— Start of Record list —

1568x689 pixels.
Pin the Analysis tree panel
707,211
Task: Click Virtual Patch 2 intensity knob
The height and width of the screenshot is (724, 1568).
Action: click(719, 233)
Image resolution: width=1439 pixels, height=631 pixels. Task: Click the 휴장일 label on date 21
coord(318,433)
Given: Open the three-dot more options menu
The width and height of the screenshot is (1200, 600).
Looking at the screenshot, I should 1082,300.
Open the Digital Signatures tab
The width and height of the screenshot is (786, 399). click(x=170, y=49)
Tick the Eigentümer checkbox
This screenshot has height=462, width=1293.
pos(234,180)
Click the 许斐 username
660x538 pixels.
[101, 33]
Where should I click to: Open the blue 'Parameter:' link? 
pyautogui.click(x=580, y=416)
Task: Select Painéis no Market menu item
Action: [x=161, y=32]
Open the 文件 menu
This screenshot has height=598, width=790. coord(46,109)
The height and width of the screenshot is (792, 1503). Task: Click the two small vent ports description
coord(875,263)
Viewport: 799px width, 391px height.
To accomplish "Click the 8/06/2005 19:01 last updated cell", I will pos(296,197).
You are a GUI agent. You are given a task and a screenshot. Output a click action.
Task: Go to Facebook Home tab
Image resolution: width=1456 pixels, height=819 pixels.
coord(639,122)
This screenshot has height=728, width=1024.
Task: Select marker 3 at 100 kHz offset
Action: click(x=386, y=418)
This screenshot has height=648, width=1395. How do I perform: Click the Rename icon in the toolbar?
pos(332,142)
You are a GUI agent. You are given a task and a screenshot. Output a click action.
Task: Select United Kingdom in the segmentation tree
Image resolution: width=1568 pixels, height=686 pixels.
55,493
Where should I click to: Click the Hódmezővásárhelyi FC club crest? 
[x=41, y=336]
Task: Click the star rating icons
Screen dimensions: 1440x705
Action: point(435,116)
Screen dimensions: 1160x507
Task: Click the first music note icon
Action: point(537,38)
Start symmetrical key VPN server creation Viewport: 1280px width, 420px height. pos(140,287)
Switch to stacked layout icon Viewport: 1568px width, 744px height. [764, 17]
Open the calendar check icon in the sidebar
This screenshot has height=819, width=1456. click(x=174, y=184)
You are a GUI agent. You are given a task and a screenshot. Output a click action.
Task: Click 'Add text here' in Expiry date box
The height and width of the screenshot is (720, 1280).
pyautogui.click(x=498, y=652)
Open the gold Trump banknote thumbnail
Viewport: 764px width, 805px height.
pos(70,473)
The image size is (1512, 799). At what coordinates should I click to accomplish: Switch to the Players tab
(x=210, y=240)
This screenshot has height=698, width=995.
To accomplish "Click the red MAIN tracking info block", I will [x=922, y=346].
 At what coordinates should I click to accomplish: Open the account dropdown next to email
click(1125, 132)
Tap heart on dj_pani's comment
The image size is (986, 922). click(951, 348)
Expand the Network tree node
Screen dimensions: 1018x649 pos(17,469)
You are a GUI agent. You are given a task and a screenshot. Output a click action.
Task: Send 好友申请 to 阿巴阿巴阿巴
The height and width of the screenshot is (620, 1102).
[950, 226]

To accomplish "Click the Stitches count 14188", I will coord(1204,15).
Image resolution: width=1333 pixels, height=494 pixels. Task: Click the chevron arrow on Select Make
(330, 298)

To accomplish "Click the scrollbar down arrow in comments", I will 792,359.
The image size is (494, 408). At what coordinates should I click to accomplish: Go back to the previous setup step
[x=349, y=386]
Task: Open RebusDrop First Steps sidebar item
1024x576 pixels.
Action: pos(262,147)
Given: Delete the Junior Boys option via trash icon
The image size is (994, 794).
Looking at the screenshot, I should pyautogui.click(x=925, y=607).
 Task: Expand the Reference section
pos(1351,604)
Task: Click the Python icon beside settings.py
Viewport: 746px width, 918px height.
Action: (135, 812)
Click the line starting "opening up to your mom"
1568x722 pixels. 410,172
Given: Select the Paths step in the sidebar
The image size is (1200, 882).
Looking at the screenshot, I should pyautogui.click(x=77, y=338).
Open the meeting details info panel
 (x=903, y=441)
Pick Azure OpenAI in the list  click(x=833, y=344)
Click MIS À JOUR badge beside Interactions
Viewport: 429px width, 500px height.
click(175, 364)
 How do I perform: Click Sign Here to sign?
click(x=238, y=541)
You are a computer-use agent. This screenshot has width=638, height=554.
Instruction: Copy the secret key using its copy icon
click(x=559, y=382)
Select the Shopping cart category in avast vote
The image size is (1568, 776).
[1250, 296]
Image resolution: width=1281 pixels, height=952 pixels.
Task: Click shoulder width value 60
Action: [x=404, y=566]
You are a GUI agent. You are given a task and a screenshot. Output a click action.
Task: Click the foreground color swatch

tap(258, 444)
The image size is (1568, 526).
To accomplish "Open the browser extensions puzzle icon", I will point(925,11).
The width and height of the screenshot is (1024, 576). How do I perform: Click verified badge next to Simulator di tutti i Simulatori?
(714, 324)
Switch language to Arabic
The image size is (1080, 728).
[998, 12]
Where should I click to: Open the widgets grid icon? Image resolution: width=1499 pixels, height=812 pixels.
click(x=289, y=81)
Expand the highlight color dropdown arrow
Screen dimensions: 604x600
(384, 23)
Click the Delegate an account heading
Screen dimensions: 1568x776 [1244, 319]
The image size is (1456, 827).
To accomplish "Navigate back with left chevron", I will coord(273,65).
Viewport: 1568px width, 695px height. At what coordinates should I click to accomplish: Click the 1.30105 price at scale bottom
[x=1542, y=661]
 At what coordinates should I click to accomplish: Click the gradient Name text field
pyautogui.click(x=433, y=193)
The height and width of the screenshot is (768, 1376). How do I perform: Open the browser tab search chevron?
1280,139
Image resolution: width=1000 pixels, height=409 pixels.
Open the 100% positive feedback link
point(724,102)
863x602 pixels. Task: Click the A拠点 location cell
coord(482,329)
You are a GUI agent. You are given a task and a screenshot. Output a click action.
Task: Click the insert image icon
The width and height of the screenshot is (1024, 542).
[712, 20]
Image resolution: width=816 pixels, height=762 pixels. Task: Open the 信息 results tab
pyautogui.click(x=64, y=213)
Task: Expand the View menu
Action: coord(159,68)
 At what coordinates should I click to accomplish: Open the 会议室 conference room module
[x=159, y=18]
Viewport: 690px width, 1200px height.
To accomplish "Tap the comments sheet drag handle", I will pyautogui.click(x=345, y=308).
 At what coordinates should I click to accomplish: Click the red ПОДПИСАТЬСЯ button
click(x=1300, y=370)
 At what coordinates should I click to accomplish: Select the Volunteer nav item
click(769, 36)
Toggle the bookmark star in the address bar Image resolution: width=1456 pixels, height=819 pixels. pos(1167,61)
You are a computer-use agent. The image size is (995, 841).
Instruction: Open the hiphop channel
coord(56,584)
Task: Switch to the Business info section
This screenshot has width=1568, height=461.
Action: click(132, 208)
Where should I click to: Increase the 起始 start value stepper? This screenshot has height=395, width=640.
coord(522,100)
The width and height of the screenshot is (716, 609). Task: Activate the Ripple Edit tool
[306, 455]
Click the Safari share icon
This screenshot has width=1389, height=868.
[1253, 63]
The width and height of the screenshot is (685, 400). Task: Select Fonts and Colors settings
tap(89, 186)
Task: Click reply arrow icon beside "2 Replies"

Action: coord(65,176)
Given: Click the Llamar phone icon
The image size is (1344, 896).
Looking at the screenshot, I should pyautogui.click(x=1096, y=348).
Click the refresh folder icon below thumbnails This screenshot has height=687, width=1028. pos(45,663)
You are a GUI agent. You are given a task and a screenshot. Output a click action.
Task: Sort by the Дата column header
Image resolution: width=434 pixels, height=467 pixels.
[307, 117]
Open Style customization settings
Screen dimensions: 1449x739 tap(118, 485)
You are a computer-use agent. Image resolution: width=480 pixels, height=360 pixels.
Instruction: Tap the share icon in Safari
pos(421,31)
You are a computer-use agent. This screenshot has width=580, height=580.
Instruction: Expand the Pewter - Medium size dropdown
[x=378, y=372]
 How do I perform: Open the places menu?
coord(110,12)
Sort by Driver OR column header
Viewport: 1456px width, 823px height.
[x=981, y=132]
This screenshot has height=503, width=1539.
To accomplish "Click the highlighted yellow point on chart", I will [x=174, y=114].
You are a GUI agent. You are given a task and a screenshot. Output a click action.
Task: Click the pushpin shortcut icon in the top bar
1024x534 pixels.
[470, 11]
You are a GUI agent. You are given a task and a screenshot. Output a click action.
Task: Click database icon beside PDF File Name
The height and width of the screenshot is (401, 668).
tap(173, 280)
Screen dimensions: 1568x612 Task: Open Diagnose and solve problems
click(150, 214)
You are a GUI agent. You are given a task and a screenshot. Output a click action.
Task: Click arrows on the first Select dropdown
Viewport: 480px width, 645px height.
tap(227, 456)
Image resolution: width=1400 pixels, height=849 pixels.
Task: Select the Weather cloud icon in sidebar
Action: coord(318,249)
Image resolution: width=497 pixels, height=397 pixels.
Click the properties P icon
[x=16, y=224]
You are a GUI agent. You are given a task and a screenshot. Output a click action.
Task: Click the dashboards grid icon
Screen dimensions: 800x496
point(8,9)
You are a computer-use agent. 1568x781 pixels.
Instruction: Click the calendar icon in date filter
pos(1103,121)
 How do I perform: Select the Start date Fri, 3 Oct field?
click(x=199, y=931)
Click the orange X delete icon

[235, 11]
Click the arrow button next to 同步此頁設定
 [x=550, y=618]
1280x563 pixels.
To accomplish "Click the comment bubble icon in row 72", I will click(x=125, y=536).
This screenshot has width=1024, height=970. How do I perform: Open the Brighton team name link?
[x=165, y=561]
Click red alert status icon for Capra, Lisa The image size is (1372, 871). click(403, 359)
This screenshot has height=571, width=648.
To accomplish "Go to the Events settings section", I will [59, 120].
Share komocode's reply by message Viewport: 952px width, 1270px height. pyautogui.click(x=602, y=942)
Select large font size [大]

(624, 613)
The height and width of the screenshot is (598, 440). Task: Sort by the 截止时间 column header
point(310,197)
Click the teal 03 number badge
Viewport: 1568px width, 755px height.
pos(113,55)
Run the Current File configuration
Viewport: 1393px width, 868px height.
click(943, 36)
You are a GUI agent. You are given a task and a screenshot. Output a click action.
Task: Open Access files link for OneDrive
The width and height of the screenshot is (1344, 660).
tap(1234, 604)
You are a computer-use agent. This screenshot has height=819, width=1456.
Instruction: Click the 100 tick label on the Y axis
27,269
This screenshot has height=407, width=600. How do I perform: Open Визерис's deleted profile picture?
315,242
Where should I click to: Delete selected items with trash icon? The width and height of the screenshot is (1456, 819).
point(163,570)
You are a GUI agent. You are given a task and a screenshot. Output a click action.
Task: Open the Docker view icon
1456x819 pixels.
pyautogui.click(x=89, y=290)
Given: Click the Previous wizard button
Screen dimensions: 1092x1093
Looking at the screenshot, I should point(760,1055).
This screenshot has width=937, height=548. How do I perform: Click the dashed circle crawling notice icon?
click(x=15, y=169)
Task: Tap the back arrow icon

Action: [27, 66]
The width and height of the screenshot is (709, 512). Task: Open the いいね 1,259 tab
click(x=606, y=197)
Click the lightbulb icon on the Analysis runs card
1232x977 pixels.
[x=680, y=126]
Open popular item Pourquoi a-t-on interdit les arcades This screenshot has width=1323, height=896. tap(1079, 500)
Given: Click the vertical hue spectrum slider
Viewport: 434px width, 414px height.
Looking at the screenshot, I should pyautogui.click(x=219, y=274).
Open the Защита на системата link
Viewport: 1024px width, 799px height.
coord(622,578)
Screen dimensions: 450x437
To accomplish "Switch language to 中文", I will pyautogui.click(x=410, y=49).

— End of Record list —

■ Required task: Copy out the items from the line with "Pick Azure OpenAI" to the line with "I will point(925,11).", keeping every line as it stands.

■ Problem solution:
Pick Azure OpenAI in the list  click(x=833, y=344)
Click MIS À JOUR badge beside Interactions
Viewport: 429px width, 500px height.
click(175, 364)
 How do I perform: Click Sign Here to sign?
click(x=238, y=541)
You are a computer-use agent. This screenshot has width=638, height=554.
Instruction: Copy the secret key using its copy icon
click(x=559, y=382)
Select the Shopping cart category in avast vote
The image size is (1568, 776).
[1250, 296]
Image resolution: width=1281 pixels, height=952 pixels.
Task: Click shoulder width value 60
Action: [x=404, y=566]
You are a GUI agent. You are given a task and a screenshot. Output a click action.
Task: Click the foreground color swatch

tap(258, 444)
The image size is (1568, 526).
To accomplish "Open the browser extensions puzzle icon", I will point(925,11).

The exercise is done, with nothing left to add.